His brother Danny sat motionless to one side of him, and on the other a sombre Mattie McGrath twined his fingers and studied his hands.

The straw that broke the camel’s back for one very thick-skinned TD was the attempt to traduce the memory of his mother. But there are many more examples of the type of treatment that politicians – among many others in society – must endure.

“I am against people coming out and telling barefaced lies,” fumed Michael, referencing some of the “horrible” things which were posted about people during the local elections in Kerry. “And that’s supposed to be socially acceptable in Ireland today?” he shouted, quivering with rage. “Well, I won’t accept it!”

He urged politicians to push back against this behaviour and refuse to accept it too. Does the Taoiseach have to take it because he is a Minister and leader of a party?

“Does that mean to say that you have to have lies accepted about you, and that people can say horrible things about people they really don’t even know? It’s ridiculous, and I’m asking you: will you please try to do something to bring a bit of normality into this situation?”

The Leas-Cheann Comhairle gently indicated his time was up. Michael, red faced, finished with a passionate closing line. “People cannot be telling lies, BLATANT lies, about people” he cried, voice going up half an octave as he spat out the B word.”

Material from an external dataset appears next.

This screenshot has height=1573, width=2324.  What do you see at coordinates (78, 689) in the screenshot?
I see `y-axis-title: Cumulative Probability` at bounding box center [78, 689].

“Hear, hear,” chorused Deputies from all sides as he sat down.

Sinn Féin leader Mary Lou McDonald leant over from the other side of the aisle.

“Well said, Michael.”

The Taoiseach stood.

“Well said indeed, Deputy Healy-Rae, and thank you for saying it.”

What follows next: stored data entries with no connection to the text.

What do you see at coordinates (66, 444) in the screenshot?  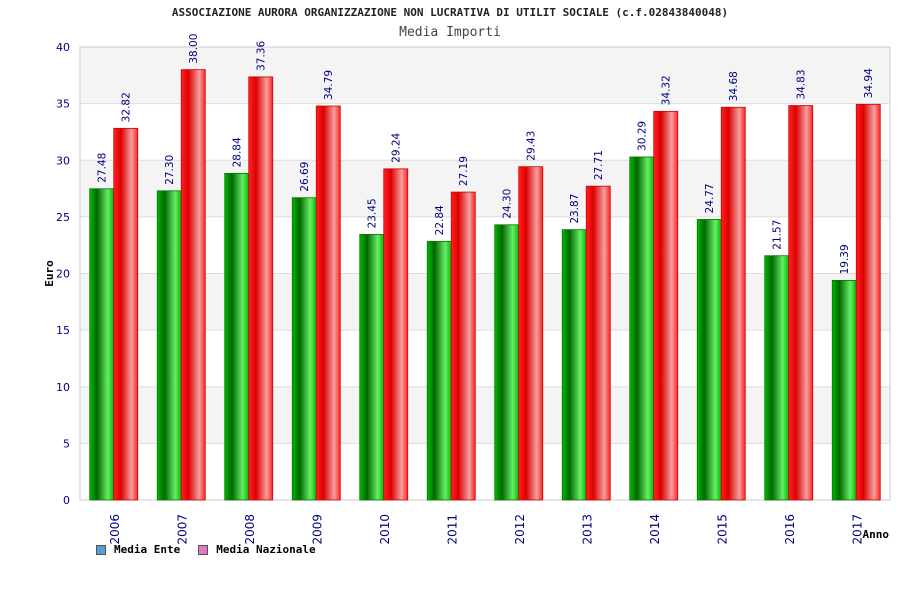 I see `y-tick-label: 5` at bounding box center [66, 444].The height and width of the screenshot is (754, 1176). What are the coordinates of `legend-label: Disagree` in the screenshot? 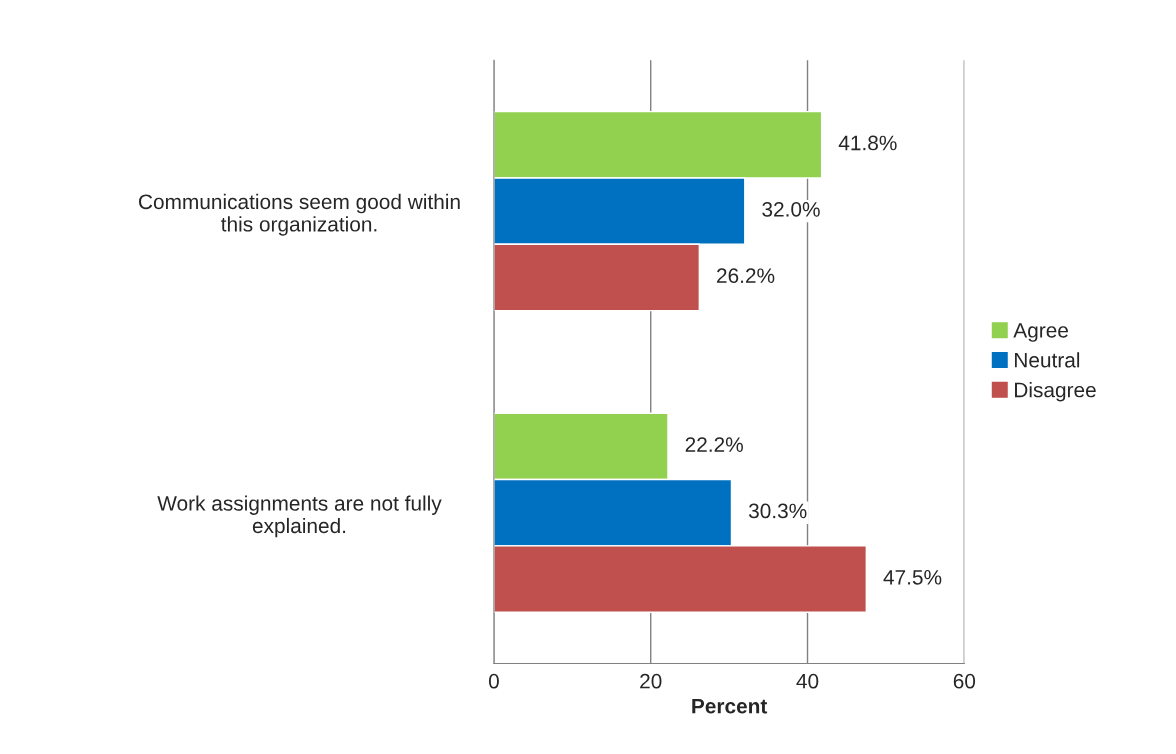 It's located at (1056, 392).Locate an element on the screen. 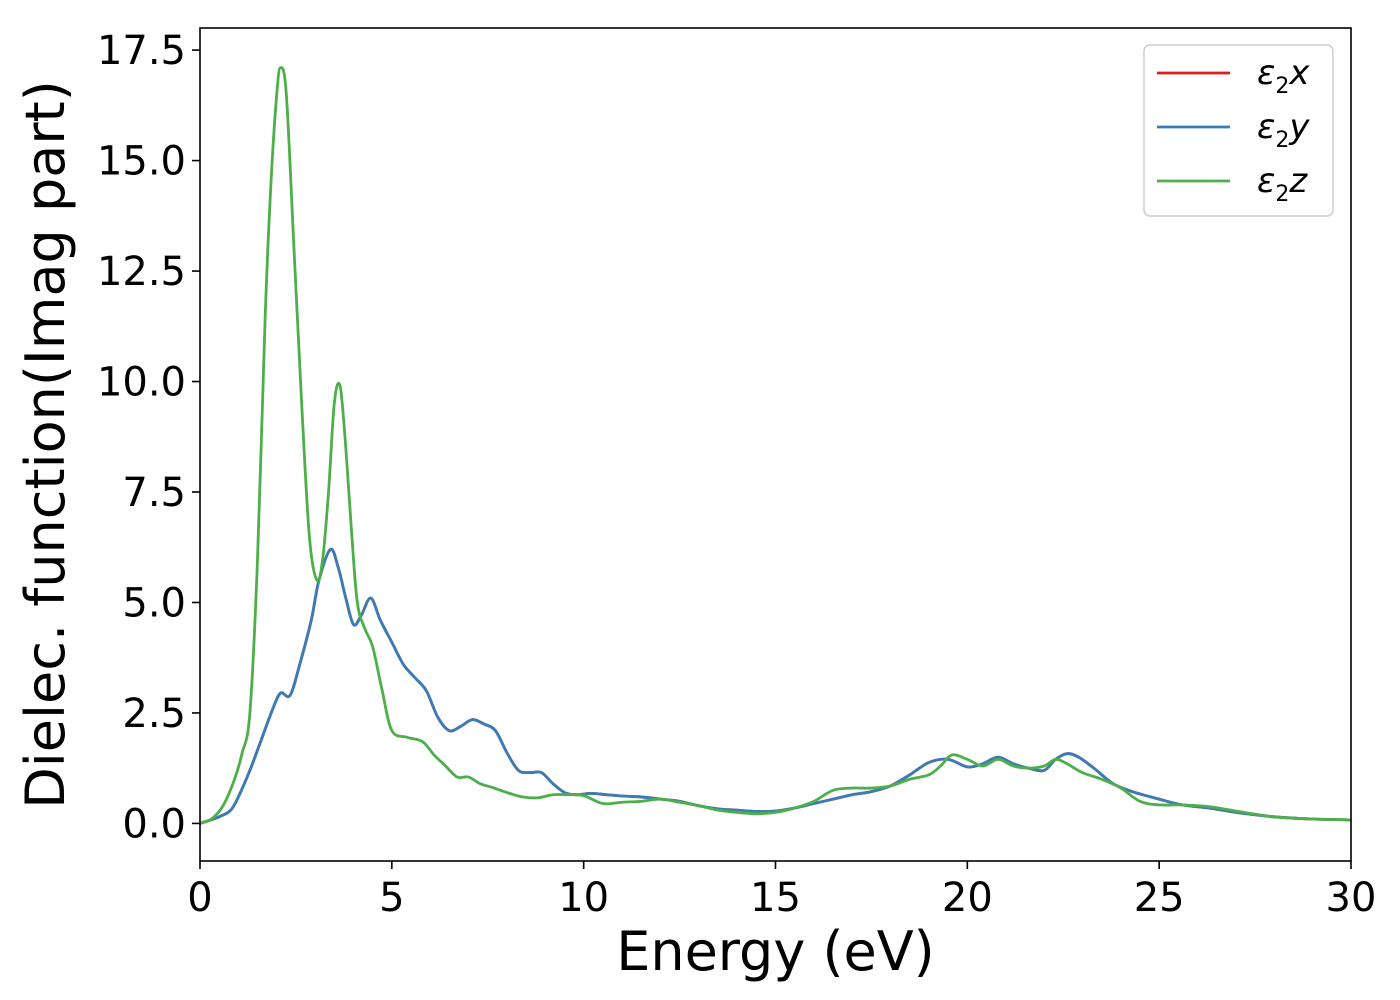 This screenshot has height=1000, width=1400. y-axis-title: Dielec. function(Imag part) is located at coordinates (46, 444).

He was sorry to hear of the abuse Michael and his family had to put up with. The comments about his late mother were “utterly despicable and reprehensible”, and no politician on any side of the House would disagree.

“Hear hear,” responded Michael’s Dáil colleagues.

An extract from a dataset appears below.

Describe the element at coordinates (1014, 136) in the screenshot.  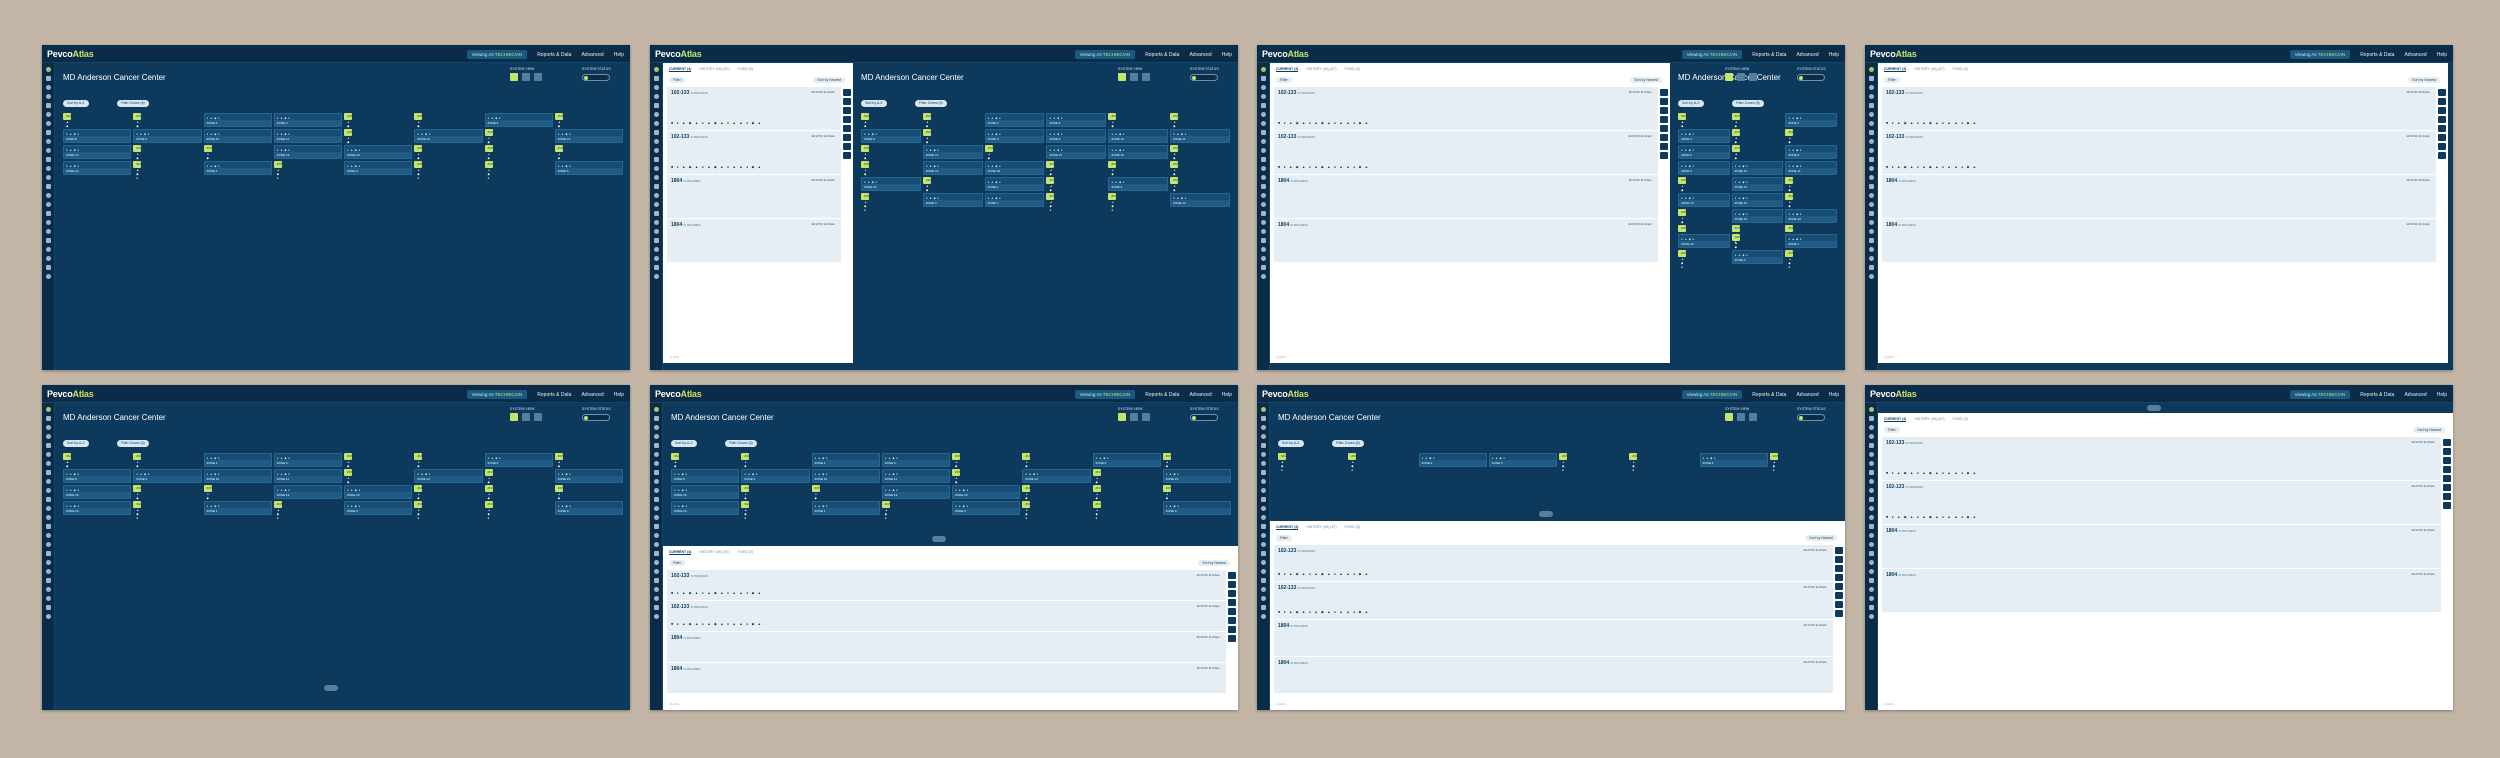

Simon Harris is no stranger to online (and offline) abuse. Neither are his fellow TDs, particularly the women.

He said there was a serious issue in this country with the level of misogyny and sexism found in the sort of vile online abuse targeted at people “by faceless online users who seek to intimidate people, silence people, stop people saying something, get inside their minds and knock them off their stride”.

He outlined the measures the Government is taking to combat this abuse. The Media Commission is leading the way, looking at ways to curb the transgressors and also to hit the social media companies platforming them in the pocket.

Perhaps the surprise of Leaders’ Questions was that it has taken so long for Dáil Éireann to witness the real anger and frustration felt by politicians at this constant and spirit-sapping barrage of insults, lies, innuendo and threats.

The Healy-Raes are often accused of noisily grandstanding in the Chamber with their hold-me-coat bluster delivered with gusto for constituency consumption. On Tuesday this was real cold, genuine fury over the “faceless cowards” who are allowed to run riot online. Michael Healy-Rae’s pain was raw and compelling.

The Taoiseach said he too was very concerned about the impact all this was having on people, not just public representatives. “It’s okay, by the way, to say it impacts us,” he said. “Breaking news – politicians are human.”

As Michael Healy-Rae had so eloquently and passionately demonstrated.